La cabeza del pez está podrida. La cuestión es si lo está el resto del cuerpo, si la FIFA en su totalidad e incluso el fútbol profesional mundial nadan en un mar de impunidad y corrupción.
La suspensión cautelar de Sepp Blatter, Michel Platini y Jerome Valcke, los tres hombres más poderosos del organismo que controla el fútbol internacional, se hizo inevitable tras su implicación por las autoridades legales en supuestos crímenes financieros. De paso el Comité de Ética de la FIFA, un título que carece de credibilidad casi tanto como el Ministerio de Justicia español en tiempos de Franco, inhabilitó al surcoreano Chung-Moon por seis años.
Platini y Chung-Moon se habían postulado ambos como candidatos a la presidencia de la FIFA cuando Blatter se jubilara el año entrante. Se supone que los dos retirarán su candidatura, aunque nunca se sabe. La caradura de aquellos que se han otorgado el papel de amos del deporte más popular de la Tierra ha resultado tener pocos límites.
Mientras tanto, el presidente interino, el camerunés Issa Hayatou, tampoco inspira mucha confianza. ¿Será el siguiente en caer? No sería ninguna sorpresa. Hayatou votó en la más reciente elección presidencial de la FIFA a favor de Blatter, que había dicho de él: “Es el hombre más leal de mi séquito” (Sí, “séquito”, dijo el rey Blatter).
Lo que está claro es que el próximo presidente debe ser alguien de fuera, alguien que no haya ocupado ningún puesto de alto mando en la FIFA, si la organización quiere tener alguna posibilidad de emerger del pozo en el que ha vivido durante demasiados años. O, más bien, décadas, desde que el brasileño João Havelange inició su largo trayecto como máxima figura del fútbol mundial en 1974, con Sepp Blatter a su lado como secretario general desde 1981. La gerontocracia fifera nada tiene que ver con la sociedad moderna, democrática y todo con los despotismos africanos o latinoamericanos de figuras como Mugabe, Mobutu, Somoza o Stroessner. Los de la FIFA no mataron a nadie pero se han entretenido como enanos abusando del poder.

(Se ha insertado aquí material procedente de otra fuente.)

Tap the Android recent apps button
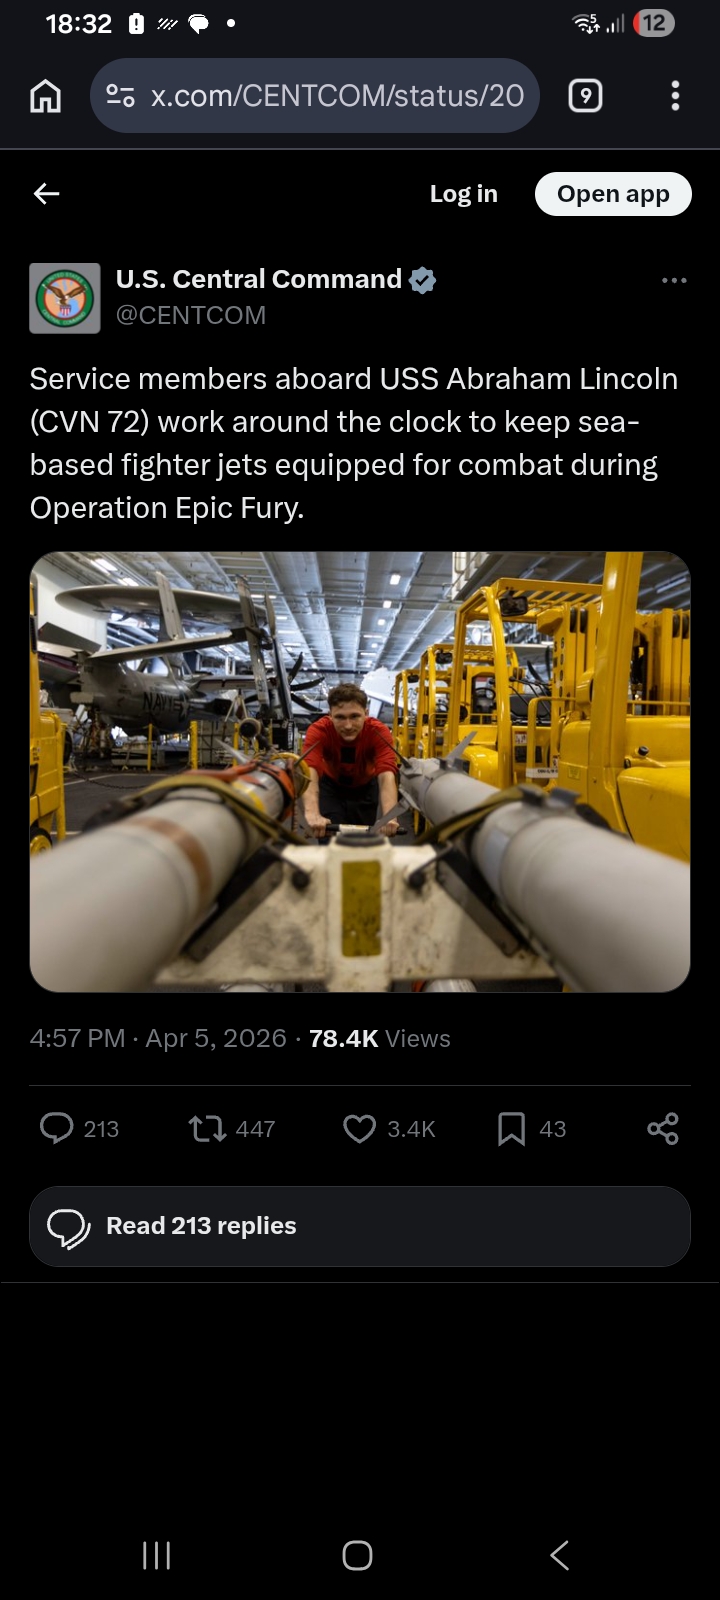The image size is (720, 1600). [x=157, y=1555]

Tampoco Lionel Messi o Javier Mascherano mataron a nadie, pero defraudaron al fisco español, como ambos han reconocido, ambos —o sus asesores, al menos— creyendo que estaban por encima de las leyes que rigen entre el común de los mortales. Sería una enorme sorpresa que ellos fueran los únicos en las altas esferas del fútbol profesional que han delinquido de esta manera; tan sorprendente como si los dirigentes de la FIFA detenidos o buscados por el FBI fueran los únicos que robaron dinero.
Podemos estar bastante seguros de que de la misma manera que Blatter ha estado temblando desde que el FBI imputó a Jack Warner, Nicolás Leoz y otros de sus compinches en mayo, hay varios jugadores pertenecientes a grandes clubes europeos que también lo están. Y agentes de jugadores, y entrenadores, y dirigentes de clubes también. La troika que comprende estos sectores lleva, en demasiados casos, tanto tiempo como la FIFA, llevándose sus porcentajes ilícitos de las transacciones que manejan, principalmente las que van ligadas a los fichajes de jugadores.

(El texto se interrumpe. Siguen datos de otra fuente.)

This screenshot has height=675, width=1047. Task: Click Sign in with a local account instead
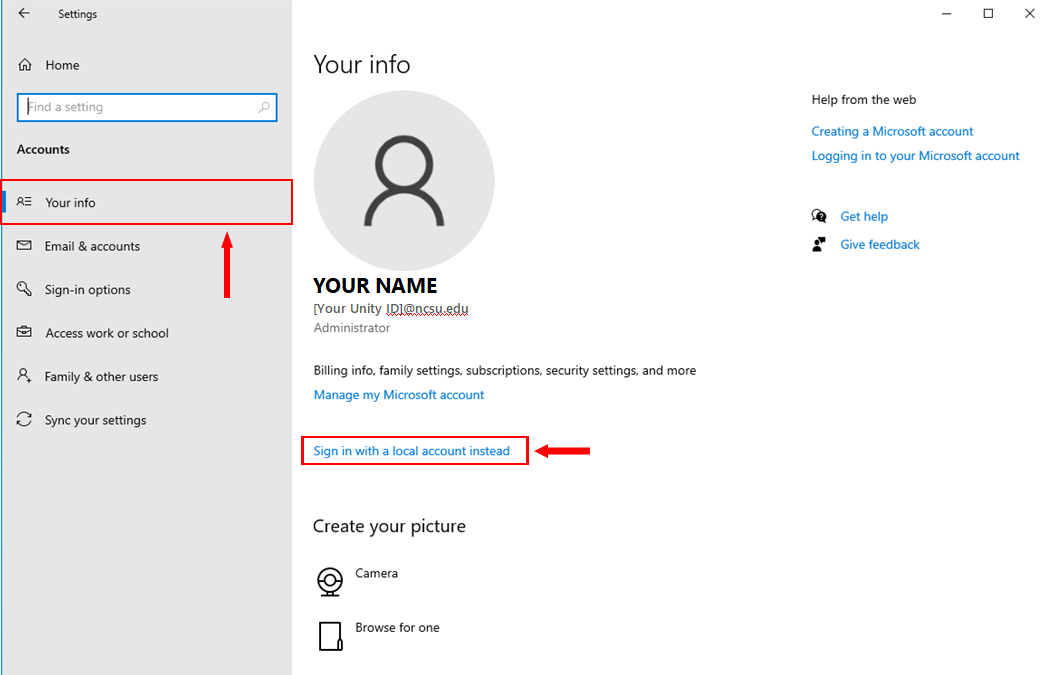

La prensa tiene su cuota de responsabilidad en esta maquiavélica maquinaria. No se ha profundizado más en el tema por temor a repercursiones legales o para evitar quemar buenas fuentes de información. Pero también ha conspirado el gran público futbolero, sin saberlo, en el ocultamiento de estos males. El gran aliado que tienen los corruptos en el mundo del fútbol es que la gente no quiere saber lo que han estado haciendo.
Ser un aficionado al fútbol es volver a la niñez, a un terreno inocente donde se suspende la actividad racional cotidiana y uno se revuelca en el tribalismo y la irresponsabilidad. Que nos cuenten que los que mandan en el fútbol o los que mejor lo juegan son delincuentes es como descubrir que Papá Noel o los Reyes Magos no existen. La gran mayoría de los que amamos el fútbol, los periodistas incluidos, preferimos seguir creyendo en la fantasía de que nuestros héroes son personajes tan nobles fuera como dentro de la cancha. Por eso, más que por ningún otro motivo, se han aprovechado tanto de nosotros por tanto tiempo.